India’s green ammonia export opportunity sits at the intersection of three converging forces that have all moved in its favour simultaneously in 2025 to 2026. The first is CBAM — which has converted the CBAM-free status of green ammonia from a theoretical future advantage into a present financial reality for EU buyers who are now being charged for certificates on grey ammonia imports. The second is the LNG price shock — which has dramatically reduced the production cost differential between green and grey ammonia, making green ammonia competitive before accounting for any regulatory advantage. The third is the green ammonia demand pull from industrial decarbonisation in Japan, Korea, the EU, and Singapore — markets where ammonia is used as a fuel, as a hydrogen carrier, and as a chemical feedstock, and where the green premium commands $150 to $300 per tonne above grey on long-term offtake agreements.

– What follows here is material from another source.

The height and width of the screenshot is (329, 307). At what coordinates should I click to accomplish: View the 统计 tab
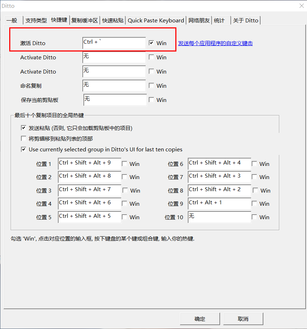pos(219,20)
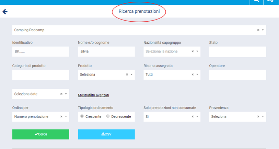This screenshot has height=149, width=279.
Task: Open the Provenienza dropdown
Action: (x=263, y=117)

The grey-green ammonia break-even at different LNG price scenarios

Green vs Grey Ammonia — Delivered Cost Comparison to EU Port · April 2026 Grey ammonia (India, LNG-based, SMR): Gas feedstock at $26/MMBtu: 26 × 26 MMBtu/t = $676/t Other variable costs (power, water, catalysts): $60/t Fixed costs (capital amortisation, O&M): $80/t India-to-EU shipping (40-day voyage): $95/t CBAM certificate obligation (~2.2 tCO₂/t at €84.20): €185/t (~$200/t) Total grey ammonia delivered to EU: ~$1,111/t

Green ammonia (India, electrolyser, solar+wind hybrid): Green H₂ production cost (current, unsubsidised): $5.50/kg H₂ H₂ to ammonia conversion (1.76 kg H₂/t NH3): $5.50 × 1,760 = $968/t Fixed costs + Haber-Bosch + N₂ separation: $120/t SIGHT incentive (Year 1, Rs 8.82/kg ≈ $0.11/kg H₂): −$193/t India-to-EU shipping: $95/t CBAM certificate obligation: ~$0/t (near-zero emission) Total green ammonia delivered to EU (SIGHT Year 1): ~$990/t

GREEN ADVANTAGE at current LNG and CBAM prices: ~$121/t delivered

Break-even LNG price (green becomes equal to grey): If LNG falls to $15/MMBtu (pre-war level): grey at ~$756/t delivered without CBAM With CBAM: grey at ~$956/t × Green (SIGHT Y1) at ~$990/t GREEN IS STILL MARGINALLY MORE EXPENSIVE at $15/MMBtu if SIGHT is Year 1 Without SIGHT: green at $1,183/t vs grey with CBAM at $956/t — grey wins

Conclusion: SIGHT support is critical at any LNG price below ~$20/MMBtu

Frequently Asked Questions

Is India’s CBAM-free green ammonia advantage permanent?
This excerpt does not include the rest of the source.